▸ WORK ORDER
Wherever the string "size" shows up in the records below, return that line.
RECORDS PROVIDED Block Start
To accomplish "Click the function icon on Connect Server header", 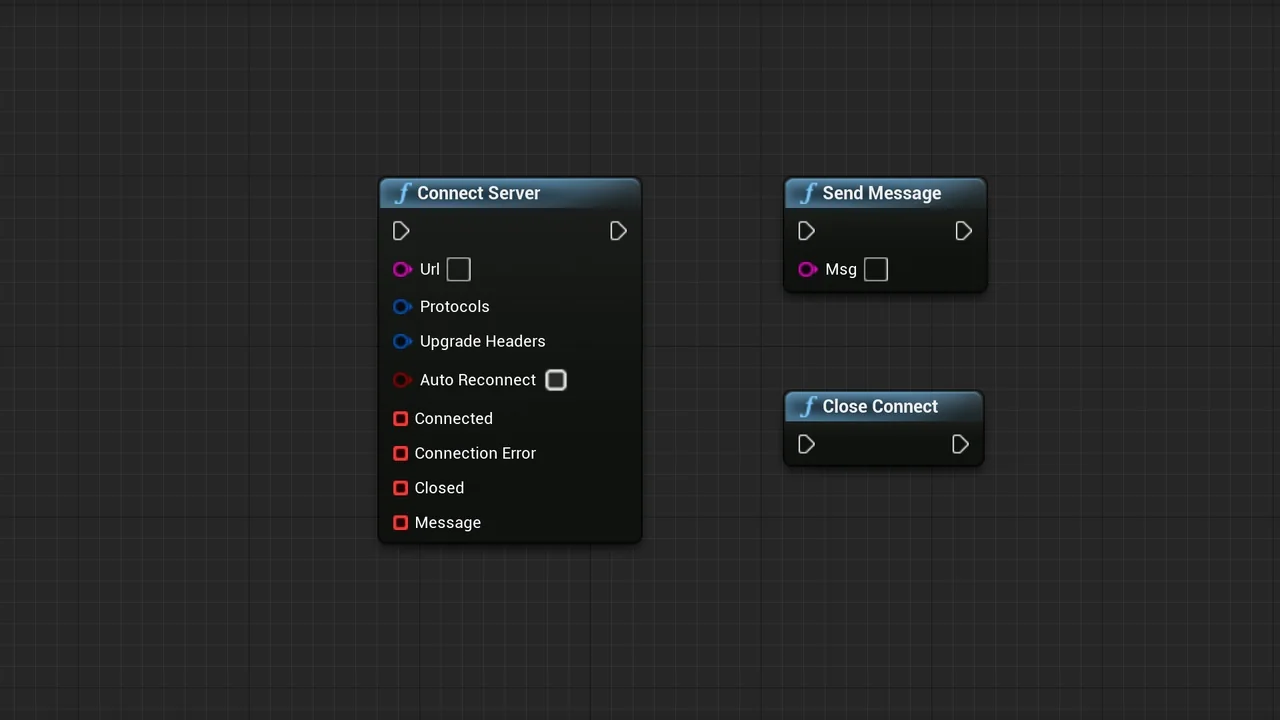I will click(x=404, y=193).
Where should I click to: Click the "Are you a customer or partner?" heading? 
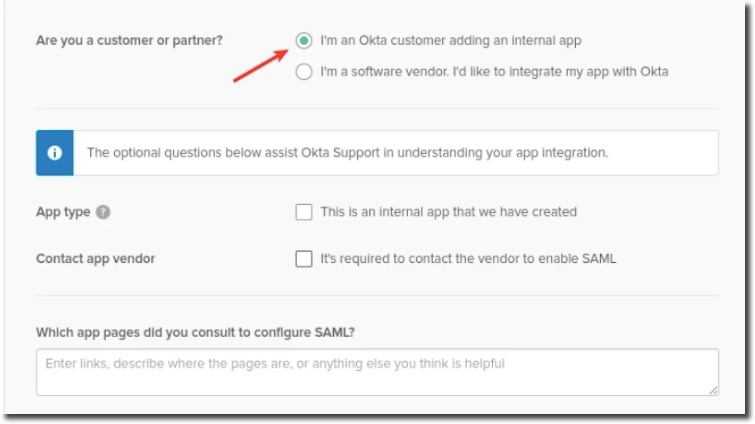[x=130, y=41]
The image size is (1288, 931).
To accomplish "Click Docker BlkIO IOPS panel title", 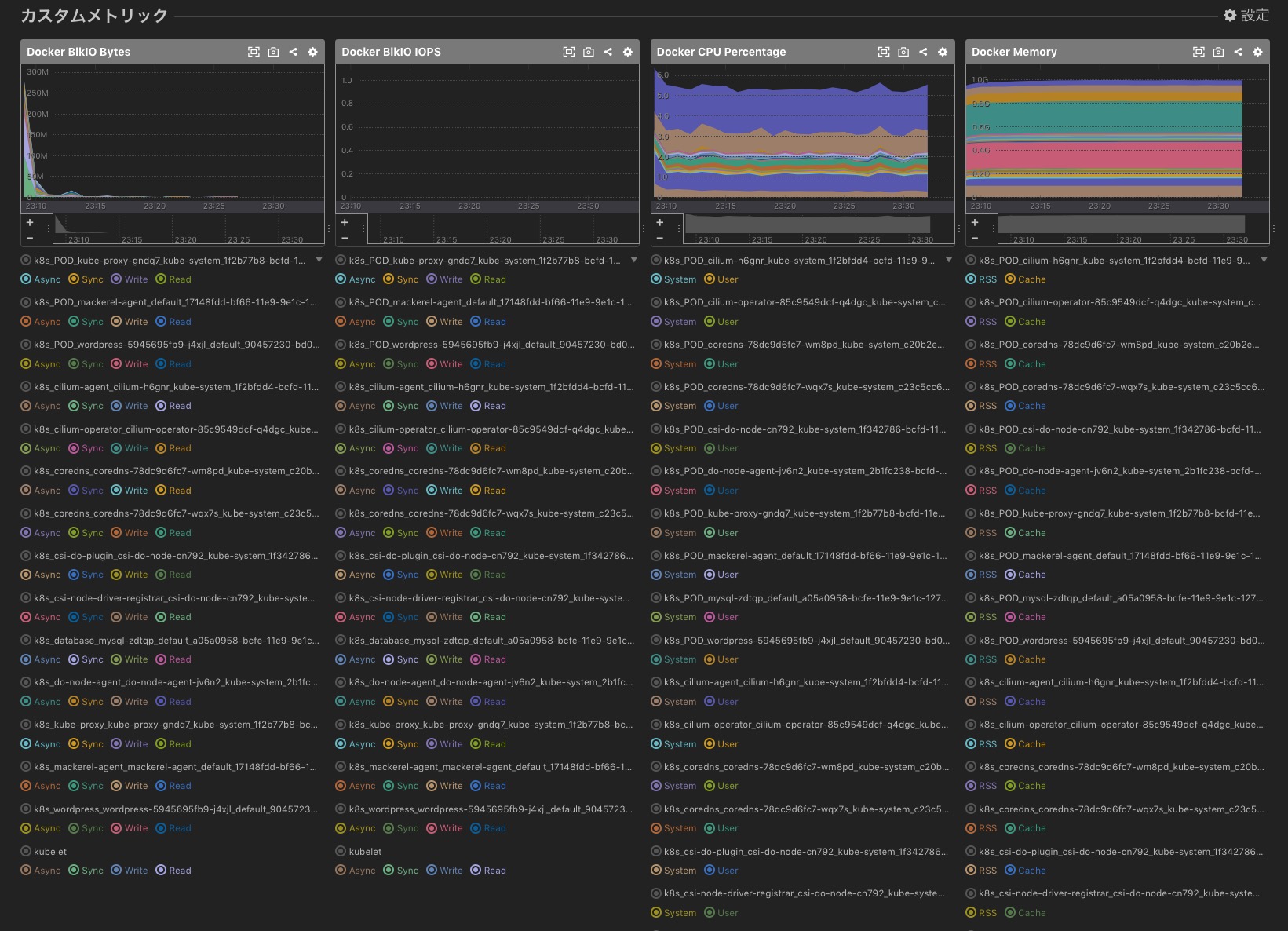I will tap(391, 52).
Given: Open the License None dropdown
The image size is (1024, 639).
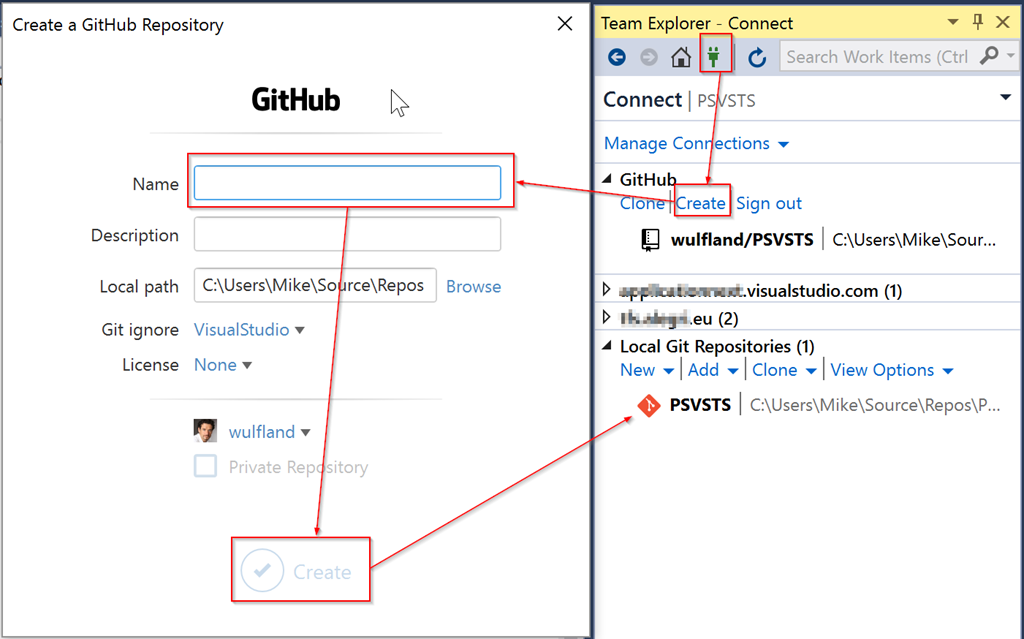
RECORDS PROVIDED Block End
▸ RESPONSE
The image size is (1288, 931).
The image size is (1024, 639).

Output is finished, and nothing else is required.